Kıbrıs sorununun hala çözülememesinin kendilerini de üzdüğünü, bu konuda nasıl katkı yapabilecekleri konusunda kafa yorduklarını ifade eden Demirtaş, KTTO Başkanı Toros ile her konuda anlaştıklarını Kuzey Kıbrıs’taki iş alemine hem moral vermek ve hem de nasıl ticaret yapmayı görüşeceklerini kaydetti.

Kıbrıs sorununun çözülmesinin siyasetçilerin inisiyatifiyle olacağını, ancak Yunanistan örneğinde de gördükleri gibi siyasetçilerin çözümünün uzadığını belirten Demirtaş, olaylar ekonomik olarak çözülmeye başlandığı zaman siyasi anlaşmazlıklarının daha geri planda kaldığını söyledi.
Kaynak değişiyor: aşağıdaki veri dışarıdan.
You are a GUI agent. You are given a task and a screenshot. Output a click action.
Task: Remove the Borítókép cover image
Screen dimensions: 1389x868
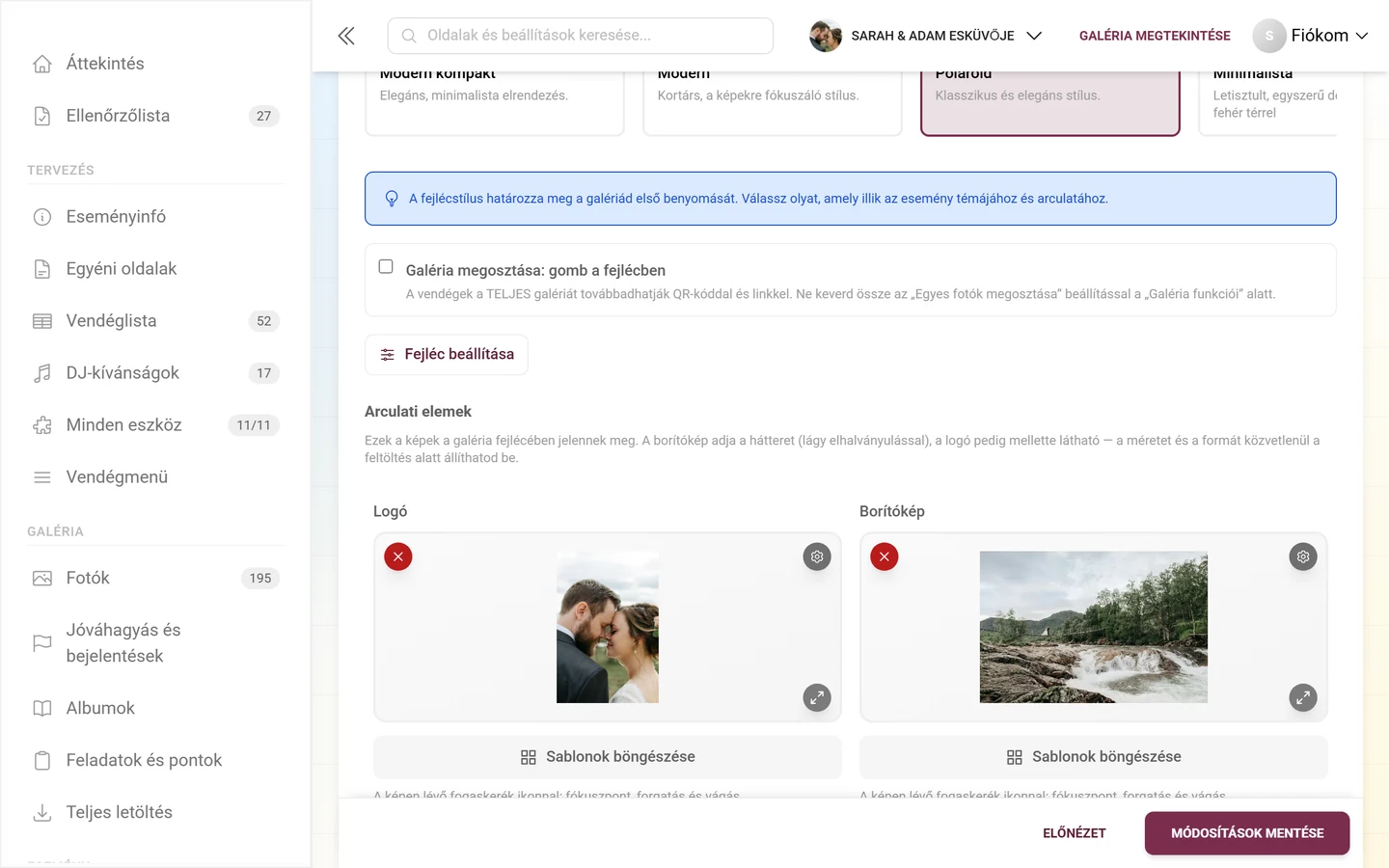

Demirtaş, “O nedenle biz ekonomik ilişkileri geliştirmede bir misyon edindik” dedi.

Yunanistan’la 6 milyar doları bulan ticaret olduğunu ama hiç bir sorunun çözülmediğini dile getiren Demirtaş, “Ticari konuların öne geçmesi gerekiyor. Tabi, Rum tarafı ticari ilişki veya herhangi bir ilişkiyi tanıma olarak yorumladığı için sıkıntılar yaşıyoruz. Ama ekonomik zorluklar onları da belli konularda açılım içine sokacaktır diye düşünüyoruz. AB’nin, Yunanistan’ın durumu ortada, dünyanın durumu ortada. Ama Türkiye 78 milyon nüfusu ile güçlü bir ekonomiye sahip, AB’nin de bize ihtiyacı var” diye konuştu.

Ekonomik birlikteliklerle çözüme daha yakın olunacağını düşündüklerini ifade eden Demirtaş, şöyle devam etti:

“İzole edilmiş, ambargo altındaki bir Tük toplumunun Güney’e ne faydası olur ki, hiçbir faydası olamaz. Artısına eksisine dönüp bakmaları gerekir. Bugün Ercan Havalimanı uluslararası trafiğe kapalı, ne elde ediyorlar. Mağusa Limanı kapalı, Türkiye limanları da kapalı, Türkiye hava sahaları da kapalı, bunun onlara (Rumlara) zararı var. Bakü-Ceyhan’dan faydalanamıyorlar. Petrol, doğalgaz bulundu, bulunsa ne olacak. Petrolü, doğalgazı olan ülkelerin hali ortada; Venezuella. Dolayısıyla petrole, gaza dayalı bir ekonominin yürütmesi mümkün değil.”

Kıbrıs’ın stratejik konumuna değinerek, Kıbrıs’ın Akdeniz’in en stratejik noktası olduğunu ve Akdeniz’in Singapur'u olabilecek bir yer olduğunu dile getiren Demirtaş, iki toplumun arasında hala paslı teller ve variller olduğunu, Ada'nın ortasına böyle bölünmüşlük varken gayrimenkulün para etmeyeceğini, yabancı yatırımcının gelmeyeceğini söyledi.